ANCHE L'OVVIO E' IN BILICO (CARLOS)

sabato 1 marzo 2008

Nelle terre selvagge

Into the wild
La felicità è reale solo se condivisa, è l’ultimo appunto scritto da Chris, il protagonista di “Into the wild”.
Libertà assoluta, fuga e verità sono i dogmi che accompagnano l’intero film, vengono innescati dalla frantumazione della famiglia, che origina malesseri adolescenziali e si ritrovano da adulti.
La civiltà, intesa come covo di esseri umani più o meno pensanti, non è terreno fertile per la verità, è arido, manca quella connessione per interagire con i propri simili.
Chris abbandona una promettente vita e carriera per il nord, per l’Alaska, lascia la sua famiglia per incontrarne un’altra lungo il suo viaggio, hyppies alla ricerca d’un figlio perduto che ritrovano in lui.
Il grande nord è la speranza, la possibilità, il luogo dove espiare i peccati, quelli legati alla costrizione e alle regole di convivere con il genere umano.
La speranza non muore mai, finisce semmai tutto quello che c’è prima o dopo, i grandi spazi vuoti permettono di vedere oltre i confini, sentire al di là delle nuvole, e annusare i propri respiri.
Il film mette a nudo, oltre alla famiglia, il peso dei soldi e delle comodità a tutti i costi.
Il protagonista si spoglia di tutto ciò prima di intraprendere il suo ultimo viaggio, e rinuncerà anche all’amore, ma nemmeno quello sarà il dubbio da fugare per tornare sui propri passi.
La cintura di cuoio, regalatagli dal nonno acquisito on the road, è la testimonianza, attraverso incisioni, delle tappe percorse e quella N finale che indica, senza alcun dubbio, il nord.

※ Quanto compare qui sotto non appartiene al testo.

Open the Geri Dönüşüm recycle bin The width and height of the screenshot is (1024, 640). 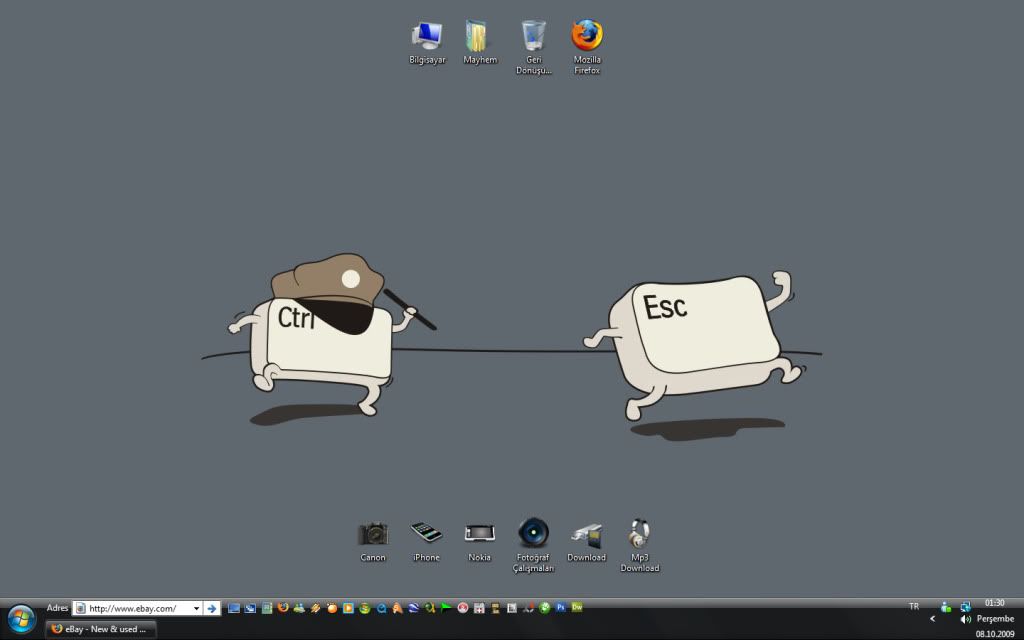tap(533, 36)
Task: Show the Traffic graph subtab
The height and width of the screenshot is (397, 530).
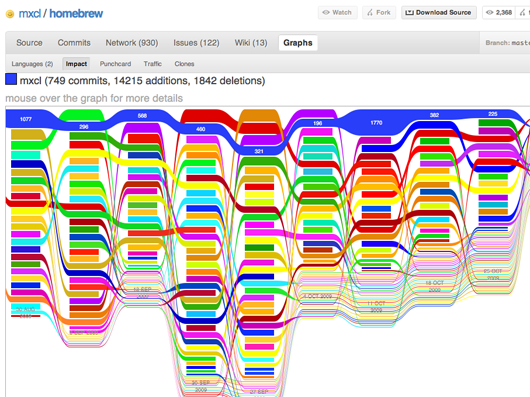Action: click(152, 64)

Il fiume sarà il limite invalicabile, troppo forte la corrente, oltre al quale non s’incontrerà niente e nessuno, non ci sarà alcun “Meeting across the river”, Chris rimarrà dall’altra parte con un piede ancorato alla società dalla quale fugge e l’altro nel vuoto.
Il vecchio autobus diventa la sua base di partenza e purtroppo anche quella d’arrivo, gli permette quelle minime comodità che sono il fuoco, qualche utensile per mangiare, tagliare, squartare, un materasso e un piano d’appoggio per il diario di bordo.

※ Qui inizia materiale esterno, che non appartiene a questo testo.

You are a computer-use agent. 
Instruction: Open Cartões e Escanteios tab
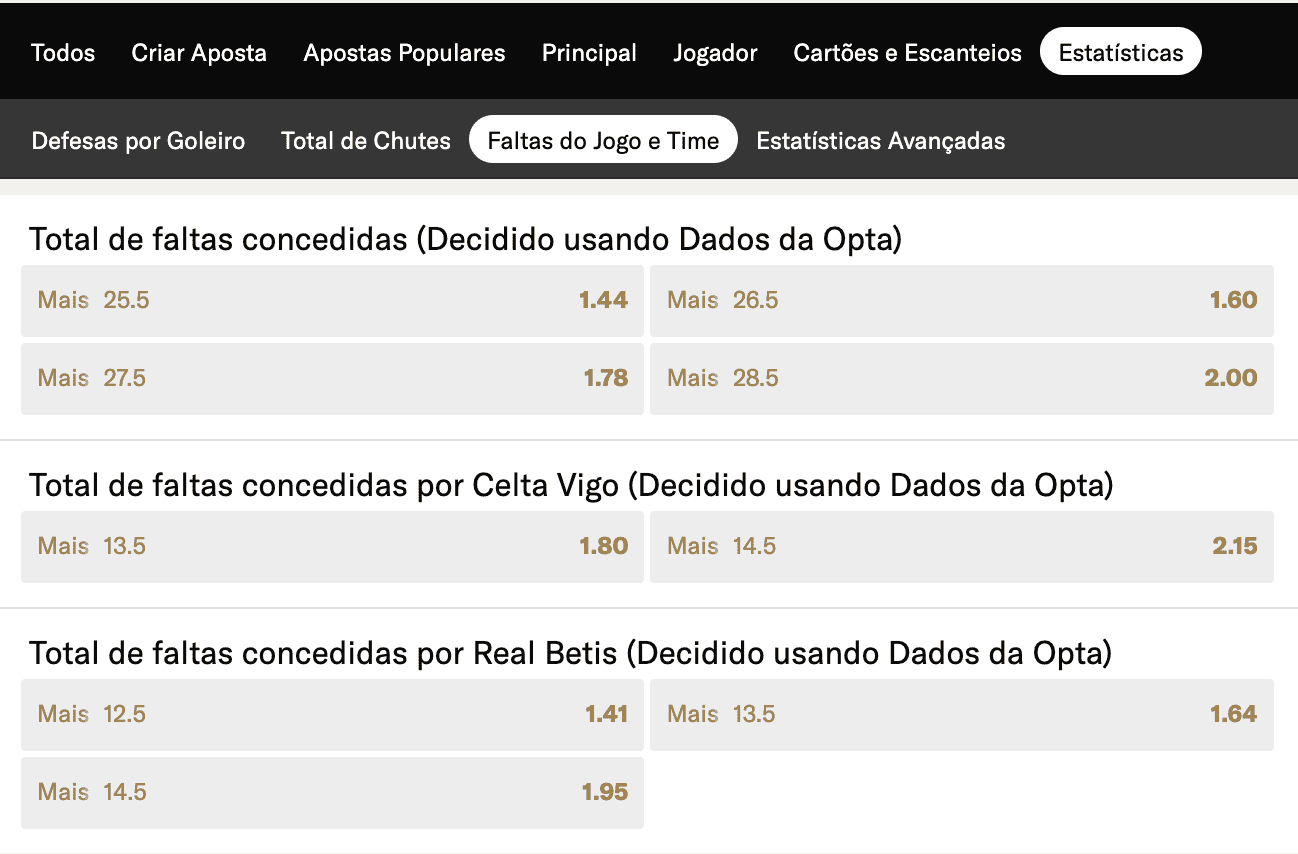click(907, 53)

La battaglia più dura è quella della sopravvivenza, il confronto con quel mondo dove sono gli animali che la fanno da padrone, a Chris non basterà il fucile per abbattere un alce, quando poi larve e mosche avveleneranno la carne che serviva a nutrire la propria.
Non si puo’, in queste terre, vincere l’istinto bestiale del nutrirsi, è inesorabilmente una sconfitta che porta alla morte.

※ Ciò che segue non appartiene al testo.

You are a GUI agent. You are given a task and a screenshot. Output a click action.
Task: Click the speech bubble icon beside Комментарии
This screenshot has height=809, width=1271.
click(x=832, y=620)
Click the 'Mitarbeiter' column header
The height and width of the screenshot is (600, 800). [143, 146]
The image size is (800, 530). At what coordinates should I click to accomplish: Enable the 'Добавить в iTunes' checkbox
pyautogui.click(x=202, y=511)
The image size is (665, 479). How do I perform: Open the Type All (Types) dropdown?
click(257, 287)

Trovare la morte quando non s’è ancora finito di vivere, la debolezza che s’impadronisce delle tue braccia e gambe, la testa che mette insieme le ultime cose da lasciare al diario.
L’istinto, quello umano, tende a proteggerti fino alla fine, Chris nel suo ultimo disperato atto motorio, si rinchiude in uno pseudo sacco a pelo, per difendersi dall’arrivo dell’inverno e della morte, proteggere e tener caldo un qualcosa dentro sè che rimarrà vivo.
Sean Penn è un regista delle Badlands, attratto visceralmente dai bassifondi e dalle sue storie, la macchina da presa proietta immagini ruvide, a volte sfuocate, è preponderante lo spirito del bianco e nero, filmare il paesaggio piuttosto che i suoi abitanti.
Il risultato è notevole quanto la storia, che si sviluppa incastrando alla rinfusa i vari pezzi per poi ricomporli e ricondurli al suo filo conduttore.
Questo road Artic movie segnerà profondamente le coscienze, non si potrà eludere il sentimento della solitudine che ha bisogno di grandi risorse e coraggio per affermarsi.
Perdersi nel grande silenzio e morire senza alcun rumore, pagare con la vita la propria scelta, con la dignità che emerge negli animi più nobili.
Il protagonista sembra, fisicamente, l’incrocio tra il regista ed Eddie Wedder, autore di una colonna sonora memorabile.
Rimane pero’ un qualcosa d’incompiuto, non si vedrà la neve dell’Alaska, e l’ultimo pensiero di Chris, quello che inizia questa modesta analisi, lascia comunque ogni interrogativo aperto.
Si puo’ realmente fuggire da tutti per sempre? Èun desiderio o una necessità temporanea? Lasciamo ad ognuno la sua domanda, anche perchè risposte, come spesso capita e qui’ ancor di più, si perdono nel nulla.
Come diceva il vecchio Bob, le risposte soffiano nel vento, e quello gelido dell’inverno artico le congelerà per sempre.